Le choix convainc le public : dès le premier numéro, 1500 exemplaires sont vendus et, un an après, 1100 abonnés sont comptabilisés 508 . Le tirage est alors établi à 3500 exemplaires, puis deux ans plus tard, à 4000. Certes Recherches et Débats reste modeste comparée à la quasi centenaire revue des Études dont le tirage en 1947 est de 18000 509 ou à Esprit dont le tirage se situe entre 10000 et 13000 exemplaires 510 , mais elle se lance quand même dans l’aventure en entendant jouer un rôle de moyenne revue d’inspiration chrétienne.

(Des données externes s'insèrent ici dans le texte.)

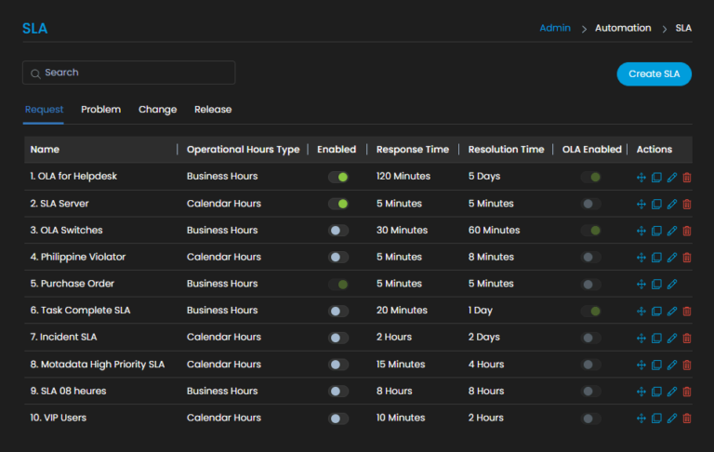Disable the OLA for Helpdesk Enabled toggle
Image resolution: width=714 pixels, height=452 pixels.
click(x=338, y=177)
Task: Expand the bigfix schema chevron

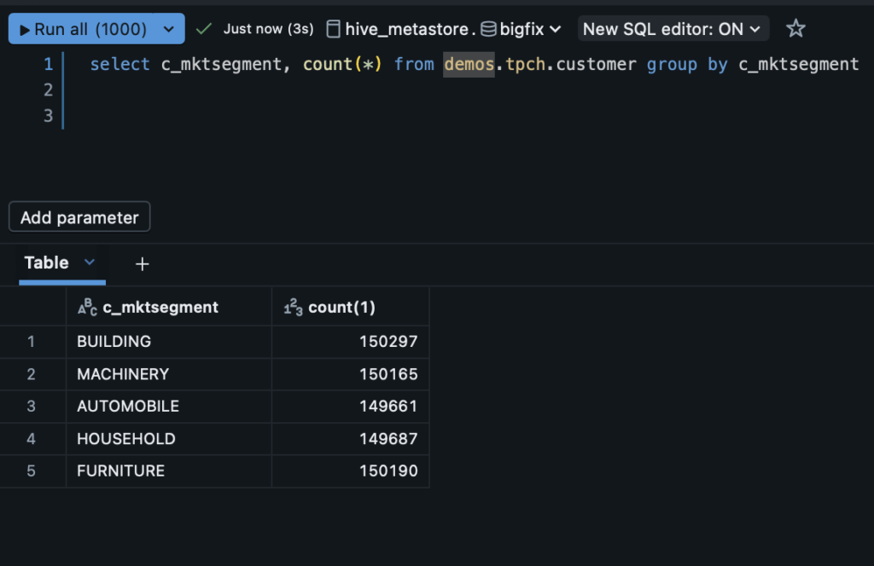Action: click(556, 29)
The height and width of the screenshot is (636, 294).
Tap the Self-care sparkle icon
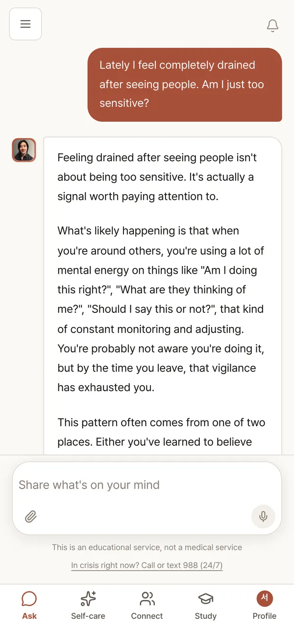[88, 598]
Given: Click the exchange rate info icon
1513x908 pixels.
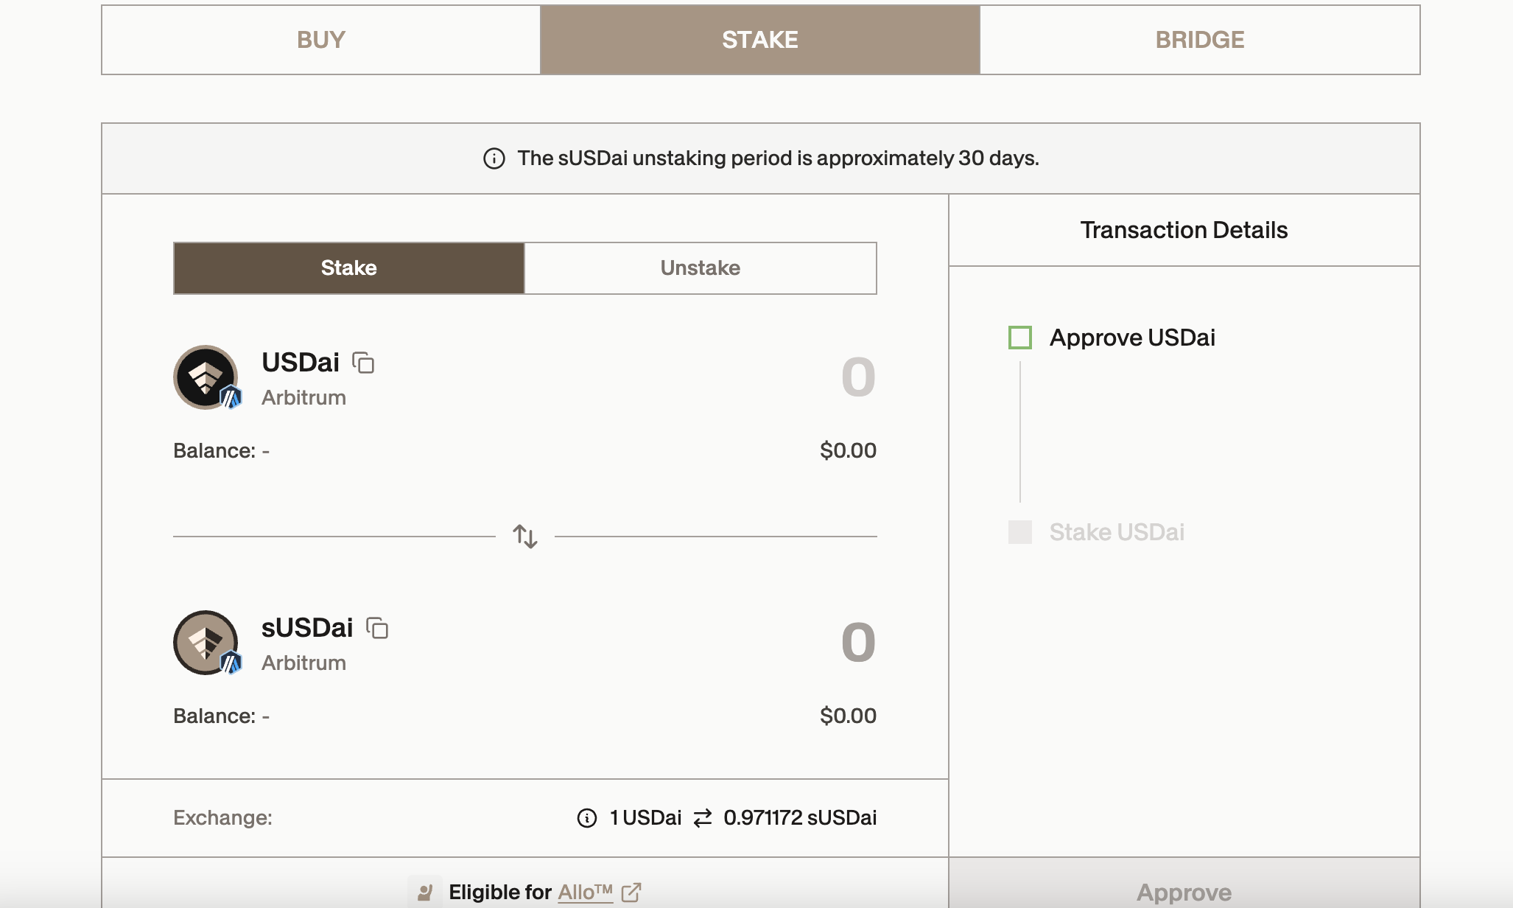Looking at the screenshot, I should click(587, 818).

Les premiers numéros sont rapidement épuisés, les suivants sont vendus à plus de 80% 511 . Grâce à cet instrument, le CCIF assoit son autorité sur la scène parisienne et peut jouer "désormais un rôle essentiel dans la lutte pour la conquête et la conservation du pouvoir symbolique", à côté de la revue amie Esprit et de la concurrente Les Temps modernes 512 . La création de la nouvelle revue s’accompagne d’un troisième projet tout aussi ambitieux.

Notes
495.

Chiffre d’après le compte rendu 1950-1951, ARMA.

496.

"Projet de revue", confidentiel, non daté, mais certainement de 1949 ou 1950, p. 1.

497.

Idem.

498.

Ibid.

499.

Ibid.

500.

Sur Temps présent voir Yvon Tranvouez, "Chrétiens de gauche ou gauche catholique ? A propos de l’hebdomadaire "Temps présent" (1937-1947)", dans Histoire et politique. Mélanges offerts à Edmond Monange, association des amis du Doyen Monange, Brest, 1994, p. 339-352.

501.

Ni dans les Papiers Stanislas Fumet, ni rue Madame.

502.

L’historique de ce groupement se trouve dans le bulletin 13 du supplément ethnologique RD 6, janvier 1954.

503.

Abbé Biard à Henri-Bernard Maître, 9 février 1961, p. 1, ARMA.

504.

Le bulletin de l’UCSF mériterait un travail de grande envergure ; une première étude a été faite par un scientifique Michel Denizot, art. cit.

505.

Le théâtre contemporain, octobre 1952, avec André Alter, Albert Béguin, Jean-Jacques Bernard, Maurice Bruezière, le père Carré, Léon Chancerel, René Clermont, André Franck, Henri Fluchère, Antoine Golea, Henri Gouhier, Rose-Marie Houdous, Georges Lerminier, Gabriel Marcel, le père Mambrino, Jean Mauduit, Roger Richard, José Van den Esch.

506.

Mai 1953, travail produit avec l’UCSF.

507.

Article "Daniel-Rops", dans Catholicisme et dans Dictionnaire des intellectuels, op. cit. et article "Fayard", dans Dictionnaire des intellectuels, op. cit.

508.

Minutier 1951-1952, ARMA.

509.

Lettre du père d’Ouince au père Provincial, 1947, p. 2, dossier "Études. Paris 1945-1947", AFSJ.

510.

Michel Winock, "Esprit". Des intellectuels dans la cité, op. cit, p. 256.

511.

Seuls deux cahiers sont boudés : celui sur la jeunesse (1293 invendus en 1963) et le second consacré à la justice (1163 invendus). D’après la liste établie en 1963, ARMA.

512.

Annie Cohen-Solal à propos de la revue des Temps modernes dans Jean-Paul Sartre , 1905-1980, Gallimard, "Folio Essais", 1985, p. 177-178.